14.6The reference to the OIA is appropriate here, as the same issues that would cause a domestic public agency to withhold information under an OIA request will apply in the MACMA context. A key difference, however, is that in making all reasons for withholding information subject to the balancing test in section 9(1) of the OIA, the Mutual Assistance Bill does not follow the OIA’s divide into “conclusive reasons for withholding” and “other reasons for withholding”. We think this is justified because the recipient of the information is the Central Authority (that is, another government agency), not an individual. The Central Authority is, of course, subject to its own constraints in terms of disclosure of that information. So, in contrast to requests under the OIA, once the information is disclosed to the Central Authority, it is not irrevocably in the public domain. As such, we think information that would be conclusively withheld in the OIA context may still justifiably be released to the Central Authority in the mutual assistance context.

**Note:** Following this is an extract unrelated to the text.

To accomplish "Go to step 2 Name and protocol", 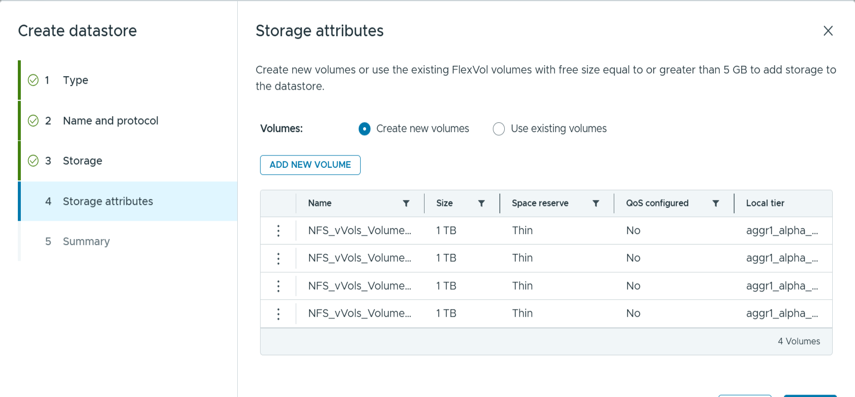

14.7In practice, of course, we would also expect that the Central Authority would have conversations with the agency in question to determine whether the information does, in fact, need to be withheld, and whether the foreign country’s request could be amended, or should be refused.
14.8We have also included an equivalent to section 48 of the OIA providing requested agencies with protection against certain actions where information “is disclosed in good faith”. This is intended to discourage agencies from taking an overly risk-averse approach in deciding whether or not to provide information to the Central Authority. Again, drawing on the OIA is justified because the domestic agencies’ consideration is very similar to the considerations that they would take in the domestic context.
14.9Finally, as we noted in the Issues Paper, without having recourse to the OIA the Central Authority cannot require agencies to prioritise a request for information from the Central Authority, and, as a result, it may languish. As a result, the new Bill includes a requirement that the domestic agency provide the information to the Central Authority within 20 working days, unless an alternative timeframe is agreed between the agency and the Central Authority.
- R34 The mutual assistance legislation should include a mechanism for the Central Authority to request information from New Zealand public sector agencies.